Exercise goal. Pick out each line of the data below that contains the word "height", and copy those lines.

Task inputs.
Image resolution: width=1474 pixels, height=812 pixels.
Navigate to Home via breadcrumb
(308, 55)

--

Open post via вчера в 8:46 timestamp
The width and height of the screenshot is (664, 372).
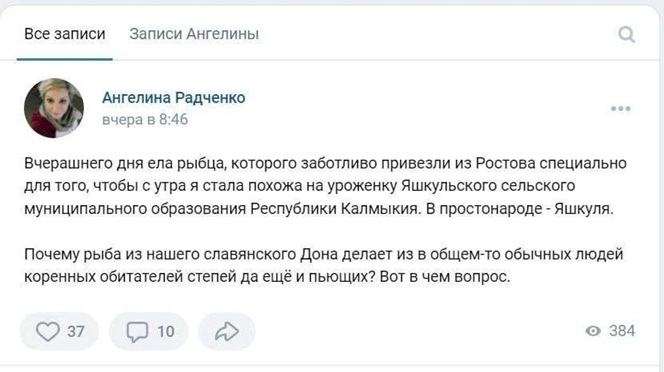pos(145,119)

Solution for this problem.
Image resolution: width=1474 pixels, height=812 pixels.
The width and height of the screenshot is (664, 372).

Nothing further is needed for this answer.